» Saved entries
=== Section Start ===

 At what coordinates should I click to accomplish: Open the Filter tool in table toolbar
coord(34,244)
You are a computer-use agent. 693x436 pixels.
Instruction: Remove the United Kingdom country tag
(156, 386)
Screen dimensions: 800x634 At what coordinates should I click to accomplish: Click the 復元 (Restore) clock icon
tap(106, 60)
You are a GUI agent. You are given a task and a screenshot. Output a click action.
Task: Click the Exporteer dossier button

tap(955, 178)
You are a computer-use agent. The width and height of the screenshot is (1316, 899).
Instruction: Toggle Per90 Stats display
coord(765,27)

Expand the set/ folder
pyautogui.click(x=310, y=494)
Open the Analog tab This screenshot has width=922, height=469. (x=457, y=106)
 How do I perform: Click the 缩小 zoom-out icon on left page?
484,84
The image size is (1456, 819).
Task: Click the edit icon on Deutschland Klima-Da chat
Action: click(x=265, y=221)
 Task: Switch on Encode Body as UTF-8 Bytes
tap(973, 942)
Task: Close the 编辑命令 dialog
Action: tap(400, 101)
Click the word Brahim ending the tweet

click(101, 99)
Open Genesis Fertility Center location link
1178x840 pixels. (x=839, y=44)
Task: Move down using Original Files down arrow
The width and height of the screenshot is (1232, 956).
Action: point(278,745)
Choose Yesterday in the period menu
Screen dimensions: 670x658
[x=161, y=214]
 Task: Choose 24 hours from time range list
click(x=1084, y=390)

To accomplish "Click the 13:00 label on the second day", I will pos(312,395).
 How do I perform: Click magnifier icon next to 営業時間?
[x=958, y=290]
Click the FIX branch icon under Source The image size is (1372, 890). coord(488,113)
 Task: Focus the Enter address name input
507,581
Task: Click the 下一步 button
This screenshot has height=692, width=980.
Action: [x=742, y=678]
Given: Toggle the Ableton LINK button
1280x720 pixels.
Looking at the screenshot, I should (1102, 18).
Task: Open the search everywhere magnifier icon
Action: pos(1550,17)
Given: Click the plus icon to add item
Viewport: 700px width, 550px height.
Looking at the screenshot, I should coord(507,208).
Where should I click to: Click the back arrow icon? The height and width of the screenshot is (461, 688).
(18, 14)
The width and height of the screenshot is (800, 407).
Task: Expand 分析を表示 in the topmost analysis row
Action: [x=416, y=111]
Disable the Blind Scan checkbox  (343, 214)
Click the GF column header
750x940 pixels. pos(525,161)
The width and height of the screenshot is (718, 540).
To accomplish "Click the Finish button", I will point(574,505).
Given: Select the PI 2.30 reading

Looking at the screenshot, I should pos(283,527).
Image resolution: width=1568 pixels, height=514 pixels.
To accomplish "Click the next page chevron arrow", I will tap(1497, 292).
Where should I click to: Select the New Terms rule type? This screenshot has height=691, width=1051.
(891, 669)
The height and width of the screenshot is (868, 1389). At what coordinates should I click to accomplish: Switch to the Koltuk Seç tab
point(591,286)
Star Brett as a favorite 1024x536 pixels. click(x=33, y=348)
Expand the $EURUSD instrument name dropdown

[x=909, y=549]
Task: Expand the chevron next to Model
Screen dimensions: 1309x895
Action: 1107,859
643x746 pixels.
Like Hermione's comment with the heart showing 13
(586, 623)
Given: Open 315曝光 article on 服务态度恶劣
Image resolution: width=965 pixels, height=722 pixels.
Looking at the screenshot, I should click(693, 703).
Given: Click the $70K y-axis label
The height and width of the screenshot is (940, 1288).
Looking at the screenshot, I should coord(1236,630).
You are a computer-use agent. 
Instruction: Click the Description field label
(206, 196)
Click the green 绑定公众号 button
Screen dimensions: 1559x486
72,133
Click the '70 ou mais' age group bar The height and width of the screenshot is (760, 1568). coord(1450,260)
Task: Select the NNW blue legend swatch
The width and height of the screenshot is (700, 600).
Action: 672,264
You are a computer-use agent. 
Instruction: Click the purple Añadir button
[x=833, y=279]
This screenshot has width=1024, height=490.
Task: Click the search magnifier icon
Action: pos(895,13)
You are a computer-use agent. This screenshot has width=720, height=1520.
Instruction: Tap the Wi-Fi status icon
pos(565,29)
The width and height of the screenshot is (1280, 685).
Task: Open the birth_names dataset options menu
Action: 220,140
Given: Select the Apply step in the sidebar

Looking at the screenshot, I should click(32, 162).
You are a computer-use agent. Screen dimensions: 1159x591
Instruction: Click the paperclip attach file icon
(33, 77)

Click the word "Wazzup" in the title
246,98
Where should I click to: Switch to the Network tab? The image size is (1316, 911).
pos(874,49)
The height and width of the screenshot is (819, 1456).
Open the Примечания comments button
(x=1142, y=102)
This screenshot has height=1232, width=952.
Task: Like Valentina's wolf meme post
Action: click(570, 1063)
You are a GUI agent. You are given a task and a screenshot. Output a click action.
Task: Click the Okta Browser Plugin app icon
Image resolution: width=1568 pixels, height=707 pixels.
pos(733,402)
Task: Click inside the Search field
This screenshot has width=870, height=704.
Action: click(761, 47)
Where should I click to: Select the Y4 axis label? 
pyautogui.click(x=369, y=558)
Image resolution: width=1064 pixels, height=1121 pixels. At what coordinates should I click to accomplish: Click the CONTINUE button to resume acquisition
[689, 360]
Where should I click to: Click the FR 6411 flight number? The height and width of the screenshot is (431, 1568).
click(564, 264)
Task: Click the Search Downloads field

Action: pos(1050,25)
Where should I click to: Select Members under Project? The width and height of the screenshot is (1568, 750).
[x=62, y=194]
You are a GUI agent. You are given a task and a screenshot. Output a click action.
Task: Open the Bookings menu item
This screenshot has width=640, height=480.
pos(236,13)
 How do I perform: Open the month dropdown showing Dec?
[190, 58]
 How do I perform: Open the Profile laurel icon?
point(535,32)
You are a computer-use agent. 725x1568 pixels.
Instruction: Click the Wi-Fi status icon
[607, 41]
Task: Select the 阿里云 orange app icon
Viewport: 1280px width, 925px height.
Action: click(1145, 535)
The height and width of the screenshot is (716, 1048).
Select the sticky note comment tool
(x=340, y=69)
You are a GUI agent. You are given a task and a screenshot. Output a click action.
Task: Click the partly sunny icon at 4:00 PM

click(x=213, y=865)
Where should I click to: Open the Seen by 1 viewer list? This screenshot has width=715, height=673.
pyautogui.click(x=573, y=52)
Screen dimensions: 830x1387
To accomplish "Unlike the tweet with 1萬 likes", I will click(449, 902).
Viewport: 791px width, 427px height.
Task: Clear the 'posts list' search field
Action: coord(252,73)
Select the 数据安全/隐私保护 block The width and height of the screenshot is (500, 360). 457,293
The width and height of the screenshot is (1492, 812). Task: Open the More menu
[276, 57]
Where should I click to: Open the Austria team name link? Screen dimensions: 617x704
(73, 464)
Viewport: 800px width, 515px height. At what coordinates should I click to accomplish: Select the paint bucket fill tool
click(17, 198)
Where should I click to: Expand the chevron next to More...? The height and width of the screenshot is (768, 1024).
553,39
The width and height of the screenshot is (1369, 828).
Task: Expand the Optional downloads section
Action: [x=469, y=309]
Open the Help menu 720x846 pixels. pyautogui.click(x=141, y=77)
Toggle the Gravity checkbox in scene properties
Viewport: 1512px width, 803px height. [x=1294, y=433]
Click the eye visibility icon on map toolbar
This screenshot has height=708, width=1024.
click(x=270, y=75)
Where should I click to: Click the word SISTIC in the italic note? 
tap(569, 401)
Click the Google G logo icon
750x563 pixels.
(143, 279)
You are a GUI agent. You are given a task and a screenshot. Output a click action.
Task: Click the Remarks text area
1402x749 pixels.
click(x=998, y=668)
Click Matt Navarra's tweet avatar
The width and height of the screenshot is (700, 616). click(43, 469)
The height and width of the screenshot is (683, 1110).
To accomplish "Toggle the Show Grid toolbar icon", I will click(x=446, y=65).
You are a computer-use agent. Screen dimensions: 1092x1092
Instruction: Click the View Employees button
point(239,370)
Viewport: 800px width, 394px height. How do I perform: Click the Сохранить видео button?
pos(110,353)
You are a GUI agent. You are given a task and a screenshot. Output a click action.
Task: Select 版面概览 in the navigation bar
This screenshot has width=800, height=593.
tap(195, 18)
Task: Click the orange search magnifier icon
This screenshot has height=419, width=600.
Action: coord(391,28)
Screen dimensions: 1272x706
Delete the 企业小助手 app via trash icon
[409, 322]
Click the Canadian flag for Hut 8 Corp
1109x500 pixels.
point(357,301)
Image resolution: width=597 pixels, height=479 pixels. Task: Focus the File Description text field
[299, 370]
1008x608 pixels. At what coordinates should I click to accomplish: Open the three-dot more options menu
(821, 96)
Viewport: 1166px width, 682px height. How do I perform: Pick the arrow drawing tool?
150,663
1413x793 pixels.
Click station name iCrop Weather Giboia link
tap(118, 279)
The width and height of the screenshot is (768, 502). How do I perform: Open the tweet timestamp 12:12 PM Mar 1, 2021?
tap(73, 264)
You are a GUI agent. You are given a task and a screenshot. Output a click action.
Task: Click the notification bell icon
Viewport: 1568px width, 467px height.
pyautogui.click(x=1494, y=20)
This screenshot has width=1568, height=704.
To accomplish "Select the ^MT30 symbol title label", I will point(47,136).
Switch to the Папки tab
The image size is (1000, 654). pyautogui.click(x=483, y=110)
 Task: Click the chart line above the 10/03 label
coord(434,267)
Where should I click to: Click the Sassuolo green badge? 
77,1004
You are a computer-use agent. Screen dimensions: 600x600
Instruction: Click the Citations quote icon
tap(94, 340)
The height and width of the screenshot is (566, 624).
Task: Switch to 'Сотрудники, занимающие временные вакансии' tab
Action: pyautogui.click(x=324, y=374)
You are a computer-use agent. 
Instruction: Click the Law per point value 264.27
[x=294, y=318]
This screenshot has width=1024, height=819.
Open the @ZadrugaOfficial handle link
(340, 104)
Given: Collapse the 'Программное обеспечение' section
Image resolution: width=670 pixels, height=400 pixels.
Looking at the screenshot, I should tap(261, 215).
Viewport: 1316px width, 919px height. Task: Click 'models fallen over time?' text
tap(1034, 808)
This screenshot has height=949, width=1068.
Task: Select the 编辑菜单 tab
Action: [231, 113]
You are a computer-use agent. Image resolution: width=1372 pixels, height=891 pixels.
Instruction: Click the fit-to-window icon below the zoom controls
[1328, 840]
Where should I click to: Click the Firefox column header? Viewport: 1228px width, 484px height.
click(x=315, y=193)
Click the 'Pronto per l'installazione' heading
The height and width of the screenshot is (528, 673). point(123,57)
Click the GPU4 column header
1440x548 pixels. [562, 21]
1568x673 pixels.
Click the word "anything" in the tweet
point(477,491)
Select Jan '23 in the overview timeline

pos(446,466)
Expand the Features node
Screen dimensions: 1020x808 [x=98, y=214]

=== Section End ===

Quote exactly the first line of the entries and every line after it, stopping with the line that contains "Open the Analog".

 At what coordinates should I click to accomplish: Open the Filter tool in table toolbar
coord(34,244)
You are a computer-use agent. 693x436 pixels.
Instruction: Remove the United Kingdom country tag
(156, 386)
Screen dimensions: 800x634 At what coordinates should I click to accomplish: Click the 復元 (Restore) clock icon
tap(106, 60)
You are a GUI agent. You are given a task and a screenshot. Output a click action.
Task: Click the Exporteer dossier button

tap(955, 178)
You are a computer-use agent. The width and height of the screenshot is (1316, 899).
Instruction: Toggle Per90 Stats display
coord(765,27)

Expand the set/ folder
pyautogui.click(x=310, y=494)
Open the Analog tab This screenshot has width=922, height=469. (x=457, y=106)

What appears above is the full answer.